Usianya 83 tahun, suaranya masih lantang membelah ruangan ketika mengajar, wibawanya membuat kelas senyap, tak ada suara kecuali suara serak-serak basah yang menghidup akal dan menyejukkan hati, kadang bahkan membuat hati terasa terbang karena penjelasan yang begitu indah.

Semangatnya mengajar selalu tertular kepada murid-muridnya. Seorang guru yang benar-benar membentuk akal dan polapikir serta ‘rasa bahasa’ anak muridnya. Sebutkan semua dosen di Fakultas Bahasa Al-Azhar, maka tak satupun kecuali semua adalah ‘hasil olahan tangan’ beliau.

Lalu dengan tawaduknya beliau dawuh, “tugasku hanya mengajar, menjelaskan sebaik-baiknya, masalah kalian paham atau tidak, saya sudah lepas tangan, innaka la tahdi man ahbabta, kau tak bisa memberi hidayah orang-orang yang kau cintai,” beliau berdalil dengan ayat al-Quran.

Tapi pada kesempatan lain, beliau bilang, “jika proses belajarmu baik, maka mengajarmu pun akan baik, jika kamu tak mampu menjadikan dirimu manusia, maka bagaimana mungkin kau hendak menjadikan orang lain menjadi shalih?” iya, cara terbaik beliau mengajar adalah dengan serius ketika belajar.

Catatan Data –
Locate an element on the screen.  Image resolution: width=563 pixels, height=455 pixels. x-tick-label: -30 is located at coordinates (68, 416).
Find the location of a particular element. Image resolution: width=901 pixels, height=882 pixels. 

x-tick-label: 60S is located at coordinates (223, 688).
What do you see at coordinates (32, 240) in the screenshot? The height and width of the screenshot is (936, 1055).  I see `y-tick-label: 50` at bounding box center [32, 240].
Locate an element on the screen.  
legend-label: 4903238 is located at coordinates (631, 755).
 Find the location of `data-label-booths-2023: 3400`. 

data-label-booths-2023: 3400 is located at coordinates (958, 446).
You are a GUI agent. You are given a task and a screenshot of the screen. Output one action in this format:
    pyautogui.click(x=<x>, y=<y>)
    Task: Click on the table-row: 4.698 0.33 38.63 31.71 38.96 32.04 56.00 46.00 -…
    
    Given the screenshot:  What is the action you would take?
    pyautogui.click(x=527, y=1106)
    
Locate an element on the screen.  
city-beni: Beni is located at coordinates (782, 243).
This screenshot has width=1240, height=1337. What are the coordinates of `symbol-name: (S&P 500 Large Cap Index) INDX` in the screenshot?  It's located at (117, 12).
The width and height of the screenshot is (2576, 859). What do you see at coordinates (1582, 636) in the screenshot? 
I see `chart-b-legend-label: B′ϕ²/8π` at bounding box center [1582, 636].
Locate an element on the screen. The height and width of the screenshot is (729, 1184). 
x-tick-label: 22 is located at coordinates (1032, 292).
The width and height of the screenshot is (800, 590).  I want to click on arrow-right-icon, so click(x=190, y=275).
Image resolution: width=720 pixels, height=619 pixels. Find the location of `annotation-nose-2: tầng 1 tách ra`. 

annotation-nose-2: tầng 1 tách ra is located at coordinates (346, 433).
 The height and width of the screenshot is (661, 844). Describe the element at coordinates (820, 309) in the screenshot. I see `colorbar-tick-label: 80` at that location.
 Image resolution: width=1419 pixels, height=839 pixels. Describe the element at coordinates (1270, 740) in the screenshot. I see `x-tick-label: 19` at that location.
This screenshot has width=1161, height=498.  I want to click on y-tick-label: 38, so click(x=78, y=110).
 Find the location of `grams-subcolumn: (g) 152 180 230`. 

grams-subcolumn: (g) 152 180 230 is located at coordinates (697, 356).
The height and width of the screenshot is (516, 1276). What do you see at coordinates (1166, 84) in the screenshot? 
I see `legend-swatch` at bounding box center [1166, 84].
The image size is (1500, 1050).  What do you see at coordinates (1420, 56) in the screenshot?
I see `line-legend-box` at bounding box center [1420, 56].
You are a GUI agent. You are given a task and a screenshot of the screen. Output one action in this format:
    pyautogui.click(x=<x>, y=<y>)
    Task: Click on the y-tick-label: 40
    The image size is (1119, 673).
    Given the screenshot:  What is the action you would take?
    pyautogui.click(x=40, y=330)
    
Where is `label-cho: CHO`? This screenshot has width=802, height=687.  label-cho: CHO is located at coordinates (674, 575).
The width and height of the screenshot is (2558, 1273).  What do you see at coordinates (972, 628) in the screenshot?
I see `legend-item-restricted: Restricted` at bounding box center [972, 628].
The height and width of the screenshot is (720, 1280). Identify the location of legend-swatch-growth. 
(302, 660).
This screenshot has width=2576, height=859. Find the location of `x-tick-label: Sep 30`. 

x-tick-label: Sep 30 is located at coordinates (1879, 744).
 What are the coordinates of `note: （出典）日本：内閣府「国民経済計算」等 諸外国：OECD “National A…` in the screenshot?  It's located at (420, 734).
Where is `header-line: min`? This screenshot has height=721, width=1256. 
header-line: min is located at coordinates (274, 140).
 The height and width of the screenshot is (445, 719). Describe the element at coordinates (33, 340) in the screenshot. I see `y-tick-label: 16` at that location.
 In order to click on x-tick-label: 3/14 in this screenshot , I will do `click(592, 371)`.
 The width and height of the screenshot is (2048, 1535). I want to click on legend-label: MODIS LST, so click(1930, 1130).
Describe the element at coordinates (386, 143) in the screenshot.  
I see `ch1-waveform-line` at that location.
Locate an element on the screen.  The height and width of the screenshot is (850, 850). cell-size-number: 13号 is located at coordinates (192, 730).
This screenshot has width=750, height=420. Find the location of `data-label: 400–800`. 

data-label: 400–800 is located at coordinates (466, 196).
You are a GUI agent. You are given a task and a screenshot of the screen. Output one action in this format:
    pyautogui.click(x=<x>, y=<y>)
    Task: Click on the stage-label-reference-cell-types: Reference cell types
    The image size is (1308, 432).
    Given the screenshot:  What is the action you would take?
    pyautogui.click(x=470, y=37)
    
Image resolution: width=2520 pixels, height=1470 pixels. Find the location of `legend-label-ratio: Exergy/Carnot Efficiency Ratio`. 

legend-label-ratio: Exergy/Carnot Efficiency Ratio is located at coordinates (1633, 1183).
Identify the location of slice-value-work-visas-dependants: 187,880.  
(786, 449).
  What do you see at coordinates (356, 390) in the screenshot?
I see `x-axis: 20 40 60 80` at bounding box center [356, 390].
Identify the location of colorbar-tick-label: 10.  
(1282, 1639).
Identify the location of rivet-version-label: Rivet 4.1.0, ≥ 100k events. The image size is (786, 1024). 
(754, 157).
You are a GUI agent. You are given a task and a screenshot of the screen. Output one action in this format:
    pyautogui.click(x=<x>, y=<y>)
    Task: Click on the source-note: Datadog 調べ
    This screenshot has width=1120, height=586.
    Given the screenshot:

Terapkan Bacaan –
#1 Menurut teks bacaan di atas, apa saja yang dibentuk oleh guru tersebut pada anak muridnya? Sebutkan semuanya.
#2 Salin ulang baris-baris catatan, mulai dari awal catatan sampai dengan baris yang memuat "x-tick-label: 60S is", termasuk baris itu.

Jawaban per Butir –
#1 akal, polapikir, dan ‘rasa bahasa’

#2
Locate an element on the screen.  Image resolution: width=563 pixels, height=455 pixels. x-tick-label: -30 is located at coordinates (68, 416).
Find the location of a particular element. Image resolution: width=901 pixels, height=882 pixels. 

x-tick-label: 60S is located at coordinates (223, 688).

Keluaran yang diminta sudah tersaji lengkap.